You will pay the following expenses, except to the extent that the Insurance
Companies or others pay or agree to pay such expenses:

            (a)   Of printing the copies of the Prospectuses and any
                  supplements thereto which are necessary to continue to
                  offer our Shares;

            (b)   Of the preparation, excluding legal fees, and printing of
                  all Amendments and supplements to our Prospectuses if the
                  Amendment or supplement arises from your (including your
                  "Parent's") activities or Rules and Regulations related to
                  your activities and those expenses would not otherwise have
                  been incurred by us;

            (c)   Of printing additional copies, for use by you as sales
                  literature, of reports or other communications which we
                  have prepared for distribution to our existing
                  shareholders; and

            (d)   Incurred by you in advertising, promoting and selling our
                  Shares.

      9.    FURNISHING OF INFORMATION.  We will furnish to you such
information with respect to each series and class of Shares, in such form and
signed by such of our officers as you may reasonably request, and we warrant
that the statements therein contained, when so signed, will be true and
correct.  We will also furnish you with such information and will take such
action as you may reasonably request in order to qualify our Shares for sale
to the public under the Securities, insurance or other applicable laws of
jurisdictions in which you may wish to offer them.  We will furnish you with
annual audited financial statements of our books and accounts certified by
independent public accountants, with semi-annual financial statements
prepared by us with registration statements, and, from time to time, with
such additional information regarding our financial condition as you may
reasonably request.

      10.   CONDUCT OF BUSINESS.  Other than our currently effective
Prospectus, you will not issue any sales material or statements except
literature or advertising which conforms to the requirements of Federal and
State securities laws and regulations and which have been filed, where
necessary, with the appropriate regulatory authorities.  You will furnish us
with copies of all such materials prior to their use and no such material
shall be published if we shall reasonably and promptly object.

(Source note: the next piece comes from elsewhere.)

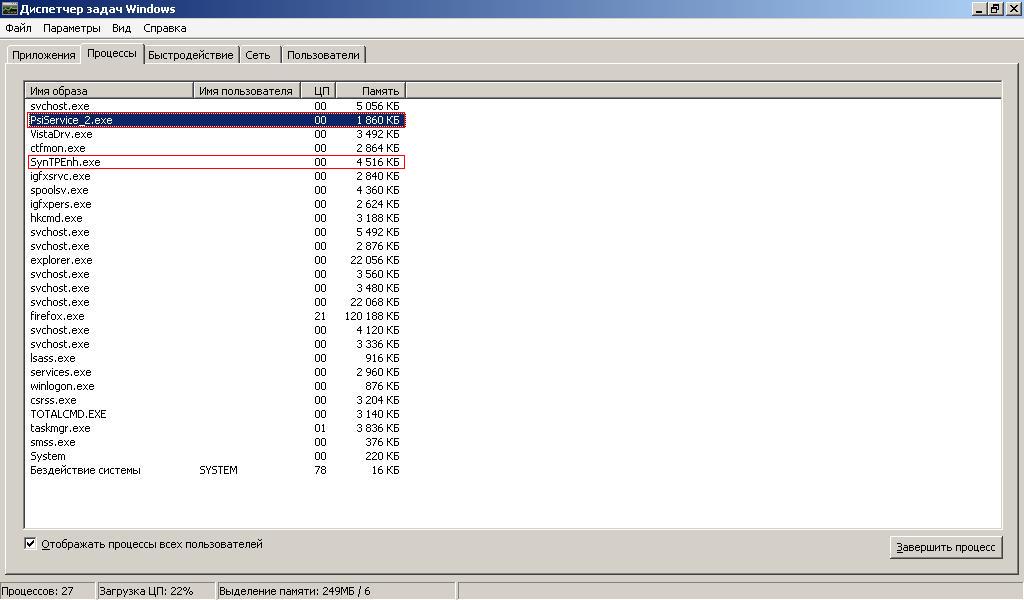The image size is (1024, 600).
Task: Select the SynTPEnh.exe process
Action: pyautogui.click(x=65, y=162)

            You shall comply with the applicable Federal, State foreign or
other applicable laws and regulations where our Shares are offered for sale
and conduct your affairs with us and with dealers, brokers or investors in
accordance with the Rules of Fair Practice of the National Association of
Securities Dealers, Inc.

      11.   REDEMPTION OR REPURCHASE WITHIN SEVEN DAYS.  If Shares are
tendered to us for redemption or repurchase by us within seven business days
after your acceptance of the original purchase order for such Shares, you
will immediately refund to us the full sales commission (net of allowances to
dealers or brokers, if any) allowed to you on the original sale, and will
promptly, upon receipt thereof, pay to us any refunds from dealers or brokers
of the balance of sales commissions reallowed by you.  We shall notify you of
such tender for redemption within 10 days of the day on which notice of such
tender for redemption is received by us.

      12.   OTHER ACTIVITIES.  Your services pursuant to this Agreement shall
not be deemed to be exclusive, and you may render similar services and act as
an underwriter, distributor or dealer for other investment companies in the
offering of their shares.

      13.   TERM OF AGREEMENT.  This Agreement shall become effective on the
date of its execution, and shall remain in effect for a period of two (2)
years.  The Agreement is renewable annually thereafter, with respect to the
Trust or, if the Trust has more than one series, with respect to each series,
for successive periods not to exceed one year (i) by a vote of (a) a majority
of the outstanding voting securities of the Trust or, if the Trust has more
than one series, of each series, or (b) by a vote of the Board, and (ii) by a
vote of a majority of the members of the Board who are not parties to the
Agreement or interested persons of any parties to the Agreement (other than
as members of the Board), cast in person at a meeting called for the purpose
of voting on the Agreement.

            This Agreement may at any time be terminated by the Trust or by
any series without the payment of any penalty, (i) either by vote of the
Board or by vote of a majority of the outstanding voting securities of the
Trust or any series on 90 days' written notice to you; or (ii) by you on 90
days' written notice to the Trust; and shall immediately terminate with
respect to Trust and each series in the event of its assignment.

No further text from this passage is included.